The sails.config object contains the runtime values of your app's configuration. It is assembled automatically when Sails loads your app; merging together command-line arguments, environment variables, your .sailsrc file, and the configuration objects exported from any and all modules in your app's config/ directory.

More specifically, when you load your app, whether that's using node app, programmatic usage inside of a script, or sails lift, Sails will look in a few different places for configuration. Here they are listed in order of descending priority:

  • an optional dictionary ({}) of configuration overrides passed-in programmatically
  • command-line options parsed by minimist; e.g. sails lift --mailgun.apiToken='token would be here'
  • environment variables prefixed with sails_, and using double underlines to indicate dots; e.g.: sails_port=1492 sails lift (A few more examples)
  • a local .sailsrc file in your app's directory, or the first found looking in ../, ../../ etc.
  • a global .sailsrc file in your home folder (e.g. ~/.sailsrc)
  • files in your app's config/ directory (if one exists), with config/local.js taking priority. Remember that, other than local.js (which takes priority), the file names are just for convention: the configuration you export from each file gets deep-merged together with everything else into one big dictionary (sails.config).

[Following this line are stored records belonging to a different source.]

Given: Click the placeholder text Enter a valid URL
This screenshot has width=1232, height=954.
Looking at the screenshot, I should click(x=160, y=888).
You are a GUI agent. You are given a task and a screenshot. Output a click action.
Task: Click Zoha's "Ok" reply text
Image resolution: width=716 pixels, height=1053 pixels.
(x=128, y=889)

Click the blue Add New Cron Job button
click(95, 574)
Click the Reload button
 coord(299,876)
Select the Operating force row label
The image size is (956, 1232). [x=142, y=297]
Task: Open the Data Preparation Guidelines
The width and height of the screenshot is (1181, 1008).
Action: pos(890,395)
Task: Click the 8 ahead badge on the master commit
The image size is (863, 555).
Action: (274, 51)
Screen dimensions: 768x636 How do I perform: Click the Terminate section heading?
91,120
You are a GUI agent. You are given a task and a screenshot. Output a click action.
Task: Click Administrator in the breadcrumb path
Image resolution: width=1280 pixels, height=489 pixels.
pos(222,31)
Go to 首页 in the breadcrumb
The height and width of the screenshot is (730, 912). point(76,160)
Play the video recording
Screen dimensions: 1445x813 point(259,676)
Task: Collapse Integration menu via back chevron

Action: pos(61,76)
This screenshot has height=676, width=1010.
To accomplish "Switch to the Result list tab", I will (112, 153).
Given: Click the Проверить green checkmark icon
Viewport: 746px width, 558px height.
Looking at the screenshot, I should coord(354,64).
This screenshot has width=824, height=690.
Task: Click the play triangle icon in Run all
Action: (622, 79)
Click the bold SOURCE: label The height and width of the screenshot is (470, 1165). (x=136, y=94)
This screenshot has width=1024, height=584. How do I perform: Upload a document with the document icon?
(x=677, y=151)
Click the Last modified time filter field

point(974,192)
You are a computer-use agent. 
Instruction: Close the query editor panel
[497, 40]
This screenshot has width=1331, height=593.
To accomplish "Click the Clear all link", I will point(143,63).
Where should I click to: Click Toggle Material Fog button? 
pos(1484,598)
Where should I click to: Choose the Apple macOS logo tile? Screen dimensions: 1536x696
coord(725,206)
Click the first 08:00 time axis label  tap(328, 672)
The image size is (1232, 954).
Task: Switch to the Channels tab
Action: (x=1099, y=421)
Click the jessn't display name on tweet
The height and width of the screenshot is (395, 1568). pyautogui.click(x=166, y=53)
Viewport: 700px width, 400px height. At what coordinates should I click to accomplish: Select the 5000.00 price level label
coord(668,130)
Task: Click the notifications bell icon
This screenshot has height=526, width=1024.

The recommended solution for setting production config

Environment variables are one of the most powerful ways to configure your Sails app. Since you can customize just about any setting (as long as it's JSON-serializable), this approach solves a number of problems, and is our core team's recommended strategy for production deployments. Here are a few:

  • Using environment variables means you don't have to worry about checking in your production database credentials, API tokens, etc.
  • This makes changing Postgresql hosts, Mailgun accounts, S3 credentials, and other maintenance straightforward, fast, and easy; plus you don't need to change any code or worry about merging in downstream commits from other people on your team
  • Depending on your hosting situation, you may be able to manage your production configuration through a UI (most PaaS providers like Heroku or Modulus support this, as does Azure Cloud.)

Is something missing?

If you notice something we've missed or could be improved on, please follow this link and submit a pull request to the sails-docs repo. Once we merge it, the changes will be reflected on the website the next time it is deployed.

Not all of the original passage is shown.